====== Data under study ======
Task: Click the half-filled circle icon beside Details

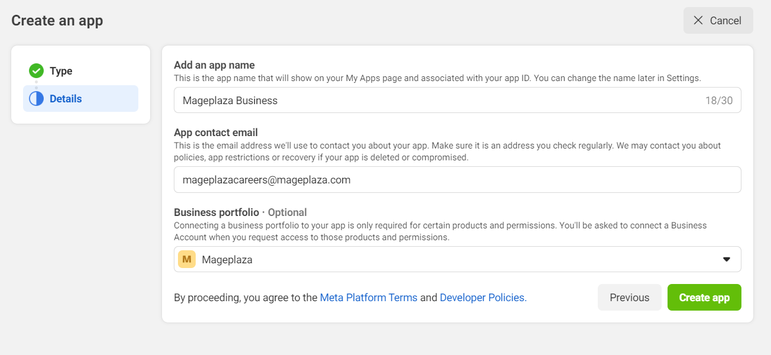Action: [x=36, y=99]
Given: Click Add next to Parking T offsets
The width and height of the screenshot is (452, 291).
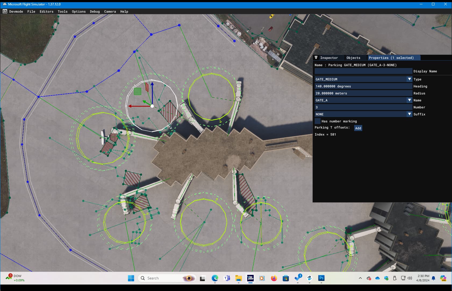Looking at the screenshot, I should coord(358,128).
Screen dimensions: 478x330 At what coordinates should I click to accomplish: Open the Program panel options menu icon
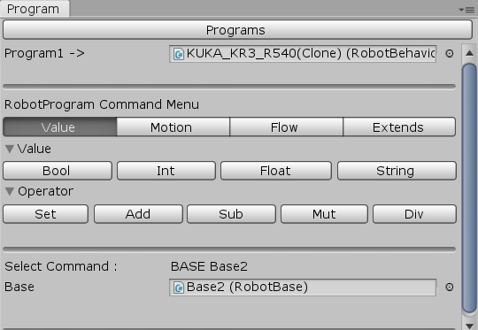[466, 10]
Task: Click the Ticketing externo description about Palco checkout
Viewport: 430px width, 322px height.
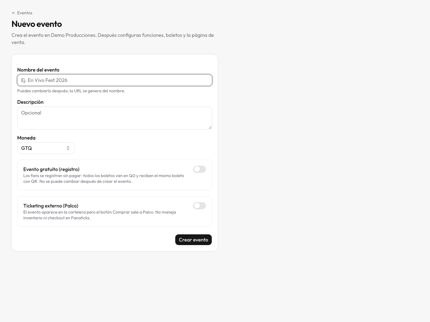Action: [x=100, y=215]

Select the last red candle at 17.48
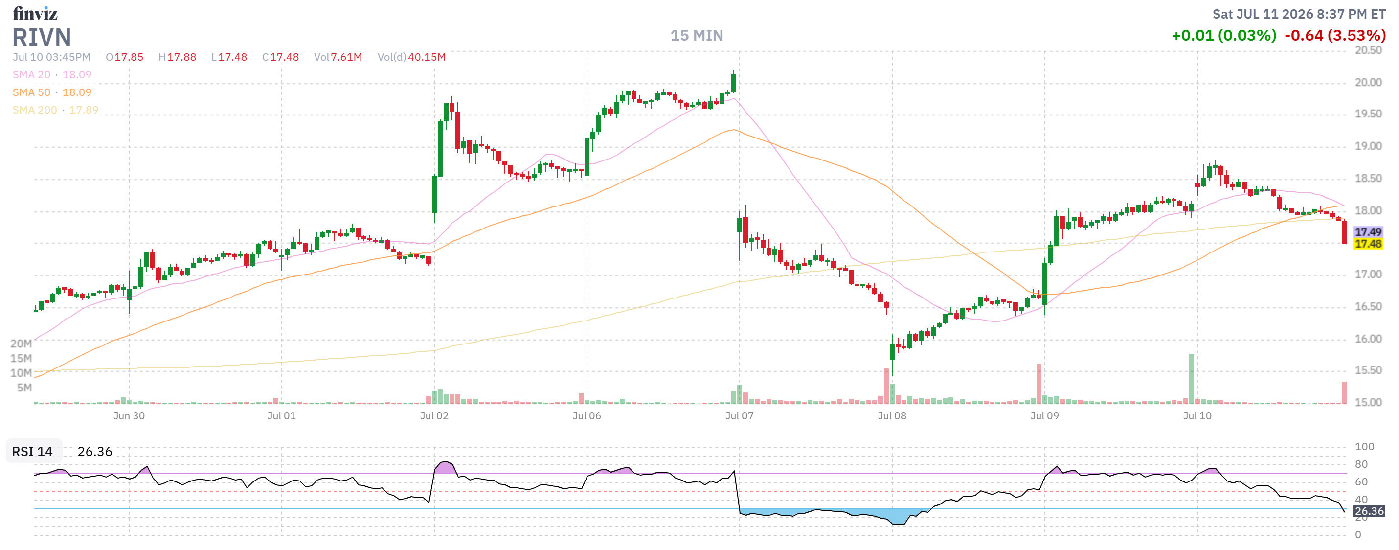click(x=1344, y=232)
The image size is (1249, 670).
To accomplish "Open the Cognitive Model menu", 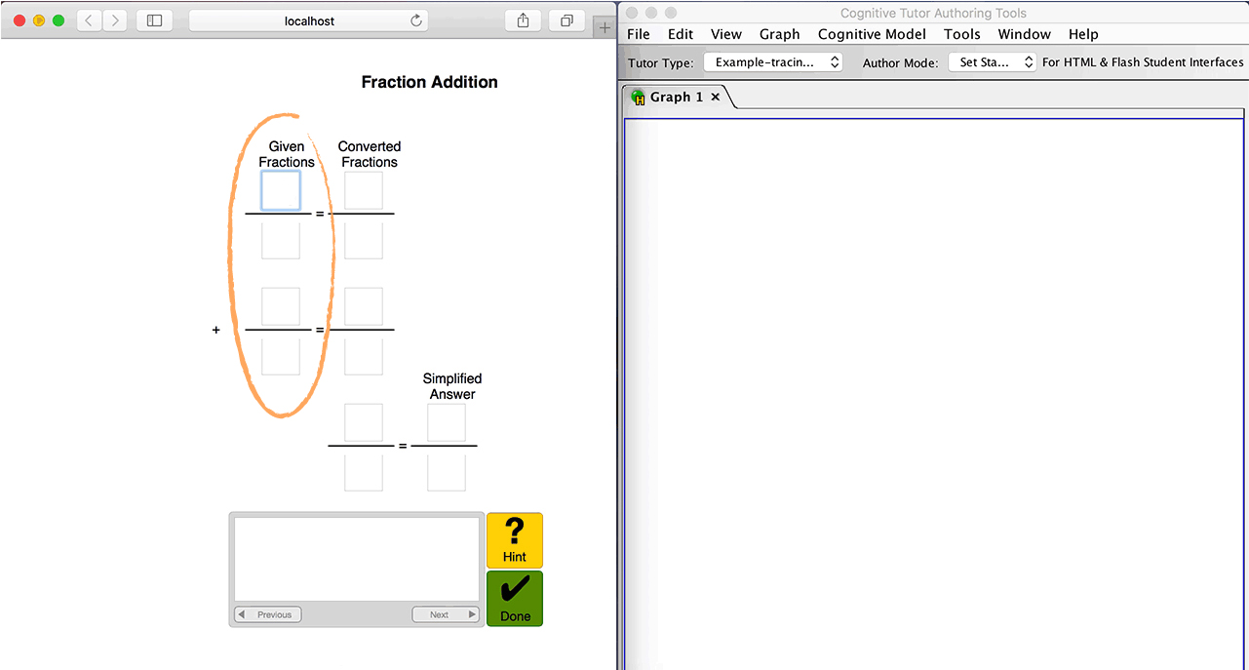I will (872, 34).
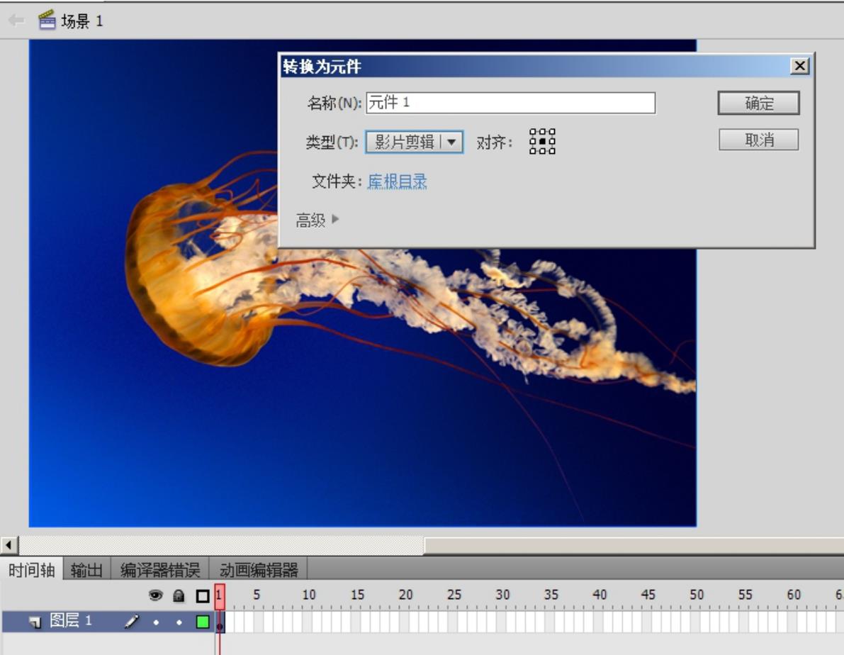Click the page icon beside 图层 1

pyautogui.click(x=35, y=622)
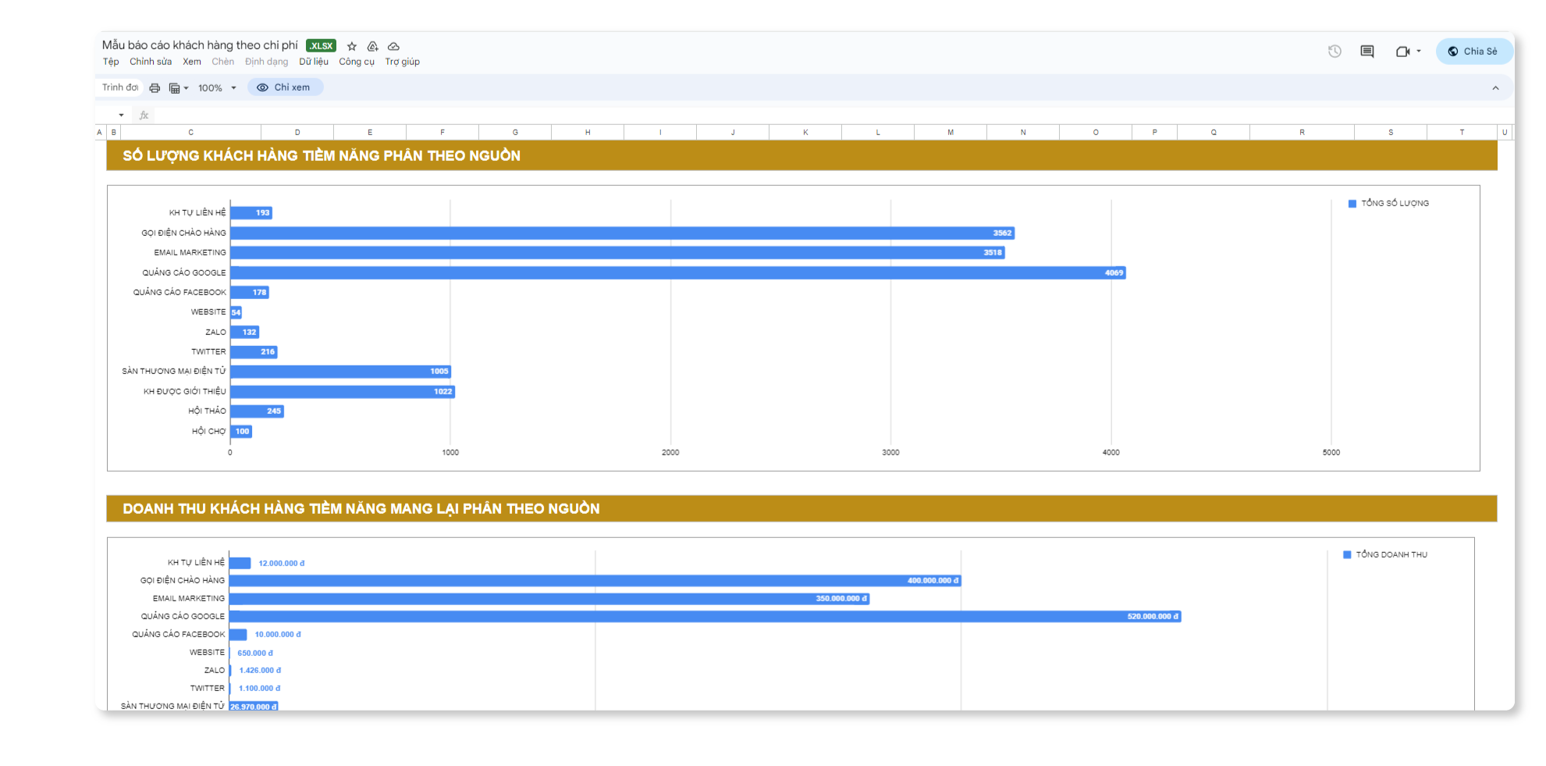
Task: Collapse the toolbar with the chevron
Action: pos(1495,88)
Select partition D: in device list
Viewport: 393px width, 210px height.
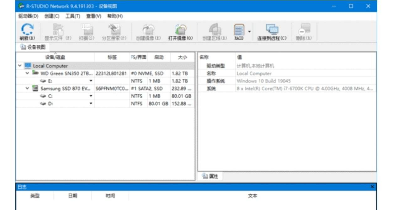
======
### Task brief
Instructions for the copy: start at the first entry, stop after the line containing "Task: Click the Ticketing", keep every line exact, and drop the pictures.

### Answer section
Task: Click the half-filled circle icon beside Details

Action: [x=36, y=99]
Given: Click Add next to Parking T offsets
The width and height of the screenshot is (452, 291).
Looking at the screenshot, I should coord(358,128).
Screen dimensions: 478x330 At what coordinates should I click to accomplish: Open the Program panel options menu icon
[466, 10]
Task: Click the Ticketing externo description about Palco checkout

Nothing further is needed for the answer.